TASK: After reading the data, copy it out in full and exactly.

▬▬▬▬▬▬▬▬▬▬

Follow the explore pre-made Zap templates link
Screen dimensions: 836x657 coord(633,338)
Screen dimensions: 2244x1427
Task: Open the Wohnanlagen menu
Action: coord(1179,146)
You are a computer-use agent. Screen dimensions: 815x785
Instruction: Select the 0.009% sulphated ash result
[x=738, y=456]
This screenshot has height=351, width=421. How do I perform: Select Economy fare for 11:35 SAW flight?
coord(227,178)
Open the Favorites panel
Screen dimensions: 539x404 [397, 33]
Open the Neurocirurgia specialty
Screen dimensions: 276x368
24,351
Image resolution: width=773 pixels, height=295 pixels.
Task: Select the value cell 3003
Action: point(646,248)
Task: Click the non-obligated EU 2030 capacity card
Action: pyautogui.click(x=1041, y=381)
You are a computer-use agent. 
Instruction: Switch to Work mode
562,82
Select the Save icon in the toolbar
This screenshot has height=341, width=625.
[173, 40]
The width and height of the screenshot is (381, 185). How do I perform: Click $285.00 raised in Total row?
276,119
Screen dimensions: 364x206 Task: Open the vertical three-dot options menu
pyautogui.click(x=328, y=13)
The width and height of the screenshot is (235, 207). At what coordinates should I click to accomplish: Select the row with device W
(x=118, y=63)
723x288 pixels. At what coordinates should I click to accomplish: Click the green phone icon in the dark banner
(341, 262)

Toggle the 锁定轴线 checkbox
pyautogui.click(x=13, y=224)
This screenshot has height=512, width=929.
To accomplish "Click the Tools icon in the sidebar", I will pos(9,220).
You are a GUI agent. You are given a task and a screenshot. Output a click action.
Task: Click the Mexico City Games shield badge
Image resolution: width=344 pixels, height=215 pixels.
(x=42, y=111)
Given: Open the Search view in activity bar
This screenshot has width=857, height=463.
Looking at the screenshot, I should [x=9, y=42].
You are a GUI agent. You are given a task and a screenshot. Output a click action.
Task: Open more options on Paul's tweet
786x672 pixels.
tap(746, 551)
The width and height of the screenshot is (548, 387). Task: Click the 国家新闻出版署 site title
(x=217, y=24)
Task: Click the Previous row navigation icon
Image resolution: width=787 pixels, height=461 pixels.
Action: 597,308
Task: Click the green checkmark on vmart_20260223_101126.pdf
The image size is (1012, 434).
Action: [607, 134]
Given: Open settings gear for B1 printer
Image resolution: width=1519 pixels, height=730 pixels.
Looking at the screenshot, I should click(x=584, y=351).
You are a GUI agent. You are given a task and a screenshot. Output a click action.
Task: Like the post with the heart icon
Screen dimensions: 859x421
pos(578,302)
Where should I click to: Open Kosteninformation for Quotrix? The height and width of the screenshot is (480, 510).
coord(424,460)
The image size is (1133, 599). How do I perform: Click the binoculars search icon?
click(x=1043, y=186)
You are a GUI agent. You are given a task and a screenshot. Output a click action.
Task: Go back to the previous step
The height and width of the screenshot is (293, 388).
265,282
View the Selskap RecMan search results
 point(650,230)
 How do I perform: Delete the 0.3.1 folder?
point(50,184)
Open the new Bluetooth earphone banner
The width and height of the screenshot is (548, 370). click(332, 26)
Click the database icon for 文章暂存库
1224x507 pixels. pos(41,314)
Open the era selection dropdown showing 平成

▬▬▬▬▬▬▬▬▬▬

WRITTEN SOLUTION:
Follow the explore pre-made Zap templates link
Screen dimensions: 836x657 coord(633,338)
Screen dimensions: 2244x1427
Task: Open the Wohnanlagen menu
Action: coord(1179,146)
You are a computer-use agent. Screen dimensions: 815x785
Instruction: Select the 0.009% sulphated ash result
[x=738, y=456]
This screenshot has height=351, width=421. How do I perform: Select Economy fare for 11:35 SAW flight?
coord(227,178)
Open the Favorites panel
Screen dimensions: 539x404 [397, 33]
Open the Neurocirurgia specialty
Screen dimensions: 276x368
24,351
Image resolution: width=773 pixels, height=295 pixels.
Task: Select the value cell 3003
Action: point(646,248)
Task: Click the non-obligated EU 2030 capacity card
Action: pyautogui.click(x=1041, y=381)
You are a computer-use agent. 
Instruction: Switch to Work mode
562,82
Select the Save icon in the toolbar
This screenshot has height=341, width=625.
[173, 40]
The width and height of the screenshot is (381, 185). How do I perform: Click $285.00 raised in Total row?
276,119
Screen dimensions: 364x206 Task: Open the vertical three-dot options menu
pyautogui.click(x=328, y=13)
The width and height of the screenshot is (235, 207). At what coordinates should I click to accomplish: Select the row with device W
(x=118, y=63)
723x288 pixels. At what coordinates should I click to accomplish: Click the green phone icon in the dark banner
(341, 262)

Toggle the 锁定轴线 checkbox
pyautogui.click(x=13, y=224)
This screenshot has height=512, width=929.
To accomplish "Click the Tools icon in the sidebar", I will pos(9,220).
You are a GUI agent. You are given a task and a screenshot. Output a click action.
Task: Click the Mexico City Games shield badge
Image resolution: width=344 pixels, height=215 pixels.
(x=42, y=111)
Given: Open the Search view in activity bar
This screenshot has width=857, height=463.
Looking at the screenshot, I should [x=9, y=42].
You are a GUI agent. You are given a task and a screenshot. Output a click action.
Task: Open more options on Paul's tweet
786x672 pixels.
tap(746, 551)
The width and height of the screenshot is (548, 387). Task: Click the 国家新闻出版署 site title
(x=217, y=24)
Task: Click the Previous row navigation icon
Image resolution: width=787 pixels, height=461 pixels.
Action: 597,308
Task: Click the green checkmark on vmart_20260223_101126.pdf
The image size is (1012, 434).
Action: [607, 134]
Given: Open settings gear for B1 printer
Image resolution: width=1519 pixels, height=730 pixels.
Looking at the screenshot, I should click(x=584, y=351).
You are a GUI agent. You are given a task and a screenshot. Output a click action.
Task: Like the post with the heart icon
Screen dimensions: 859x421
pos(578,302)
Where should I click to: Open Kosteninformation for Quotrix? The height and width of the screenshot is (480, 510).
coord(424,460)
The image size is (1133, 599). How do I perform: Click the binoculars search icon?
click(x=1043, y=186)
You are a GUI agent. You are given a task and a screenshot. Output a click action.
Task: Go back to the previous step
The height and width of the screenshot is (293, 388).
265,282
View the Selskap RecMan search results
 point(650,230)
 How do I perform: Delete the 0.3.1 folder?
point(50,184)
Open the new Bluetooth earphone banner
The width and height of the screenshot is (548, 370). click(332, 26)
Click the database icon for 文章暂存库
1224x507 pixels. pos(41,314)
Open the era selection dropdown showing 平成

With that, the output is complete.